The ship's drivetrain is the more efficient diesel/electric, powered by five Wärtsilä diesel engines. The engines produce low NOx emissions, using low-sulphur fuel. The engines turn alternators producing electricity. Propulsion is by two GE Energy Power Conversion electric motors with each giving 21,850 kW at 138 rpm. Redundancy is provided, with the two fully independent electric motors each turning a fixed propeller on conventional propeller shafts. The two propellers are fully independent ensuring propulsion if one fails. The same approach was applied to the two fully independent steering systems. Further advantage of using electric motors to turn the propellers is in small sunshine ports. Each propeller is controlled individually, and quickly, for ease of ship manoeuvrability along with the four bow thrusters. The need for tugs while in the many ports of call is greatly reduced. Two of the five engines have 16 cylinders each with an output of 16,800 kW, and the remaining three engines have 12 cylinders each producing 12,600 kW. Total power generated is 71,400 kW at 514 rpm.

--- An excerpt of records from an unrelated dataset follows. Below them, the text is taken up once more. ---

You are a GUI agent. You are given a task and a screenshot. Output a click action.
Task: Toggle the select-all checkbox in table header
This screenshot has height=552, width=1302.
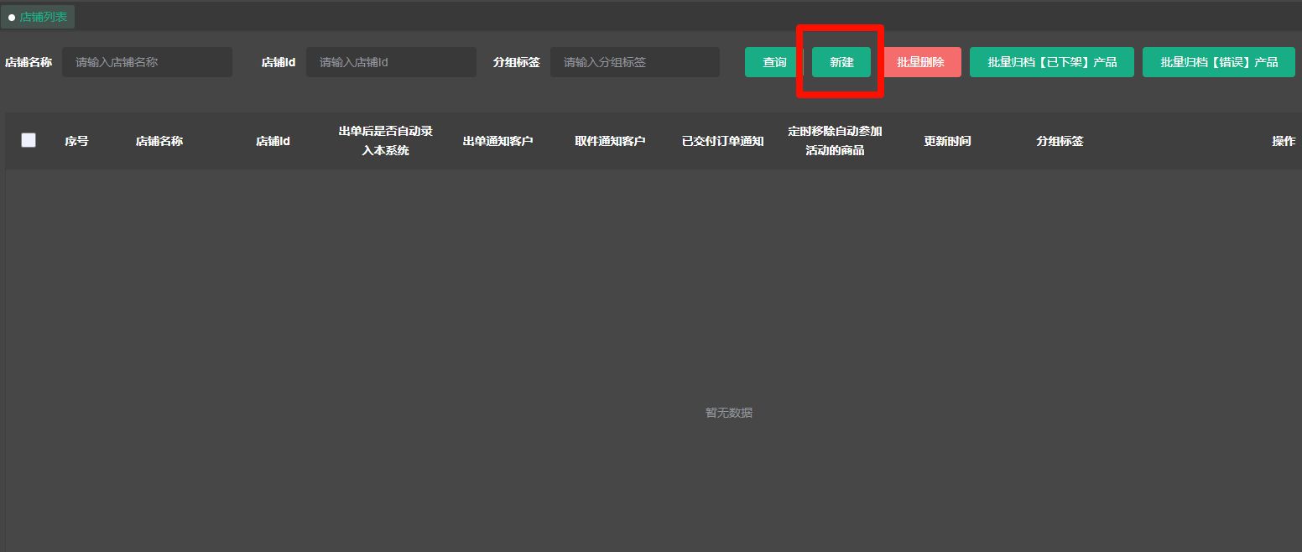tap(29, 140)
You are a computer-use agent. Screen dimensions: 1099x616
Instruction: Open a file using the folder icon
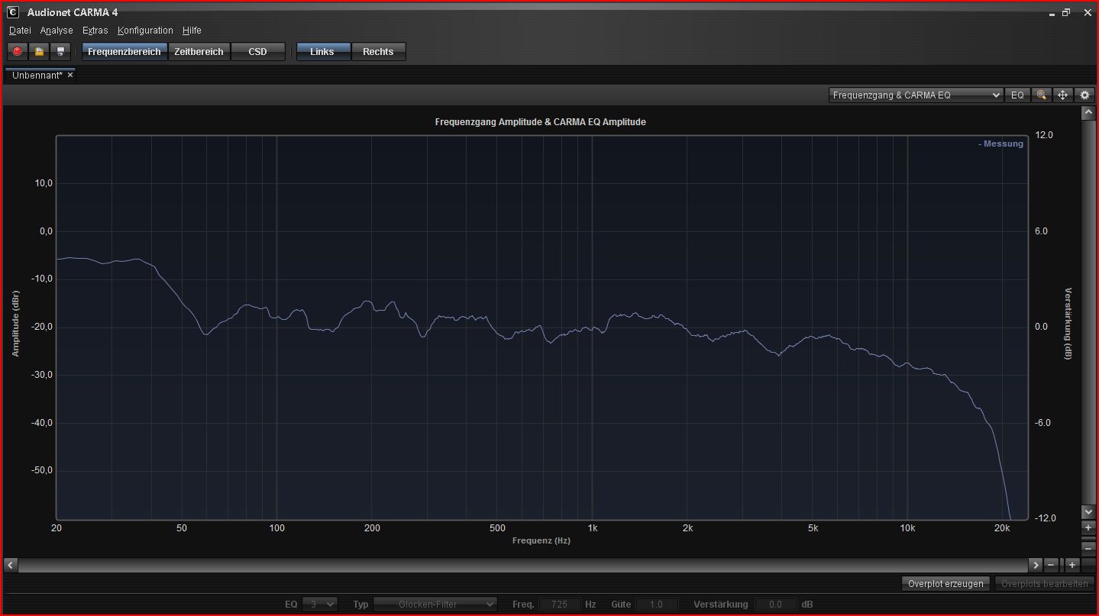pyautogui.click(x=39, y=52)

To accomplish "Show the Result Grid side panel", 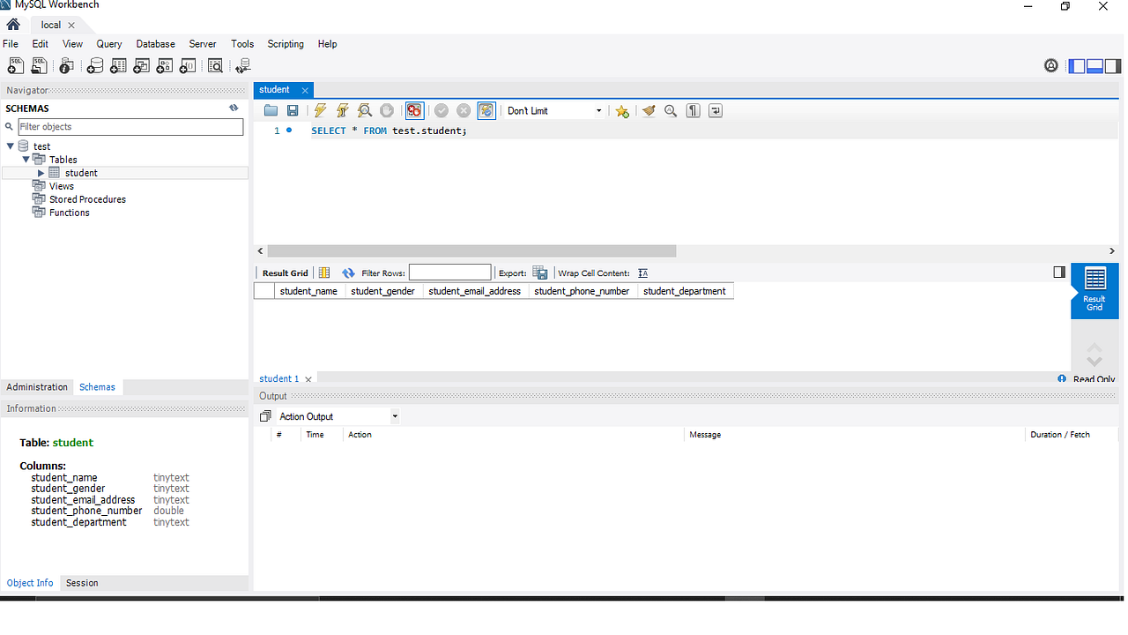I will (1094, 290).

A sea water distillation plant produces all the fresh water needed onboard using two evaporators and two reverse osmosis plants. The ship does not pump onboard water from shore water stations. The highly efficient evaporators are completely pollution free using a system of free heat recovery as the power source.

==Itineraries==

From 27 May to 2 June 2012, the MSC Divina cruised in the Mediterranean calling at Civitavecchia in Rome; Messina in Sicily; and Valletta in Malta. The ship provided cruises in the Mediterranean calling at Italy, Greece, Turkey and Croatia. In November, she cruised in the eastern part of the Mediterranean, calling at Kotor, Montenegro; Marmaris, Turkey; and Valletta, Malta. She skipped Piraeus (Athens), in Greece, because of a strike, and also skipped Heraklion, in Greece, because of high winds. She then provided cruises with stops in Italy, Spain, Canary Islands, Portugal, and Morocco.

In late 2013, she repositioned to Miami, Florida, becoming the first MSC vessel in the fleet to serve the North American market, and provided cruises to the Caribbean year round. The ship hosted the Holy Ship! music festival from January 2014 until February 2016. Her year-round program ended in Spring 2019, and she now operates in the Caribbean seasonally.

==Incidents==
On the afternoon of 18 June 2014, a Mexican passenger jumped into the sea, after drinking alcohol for two consecutive days. Moments after the "man overboard", the MSC Divina stopped, with the captain instructing a search for Amores. After several hours the search was abandoned being unsuccessful. MSC Divina resumed her route, with the search resumed by the Brazilian Maritime Authority. After failing to find the passenger the search was abandoned. The passenger was aboard MSC Divina after he won a contest organized on the occasion of the 2014 FIFA World Cup by a beer company. Throughout the passenger's journey aboard the MSC Divina and even shortly before he jumped, he had published his account on the social network Twitter, images and videos which stated the festive atmosphere that existed on board the vessel. Other passengers reported that the jump was to impress a young host and interviewer of Mexican television, who allegedly he had met on board MSC Divina and who also traveled to Brazil.

On March 22, 2017, at age 67, Sib Hashian of the band Boston died of a heart attack after collapsing in the middle of a set while performing on board the MSC Divina. Hashian had been diagnosed with kidney cancer just months before.

In late 2017, MSC Divina was featured in a photo exhibition by Gianni Berengo Gardin underlying the effects of cruise ships on the historical city of Venice.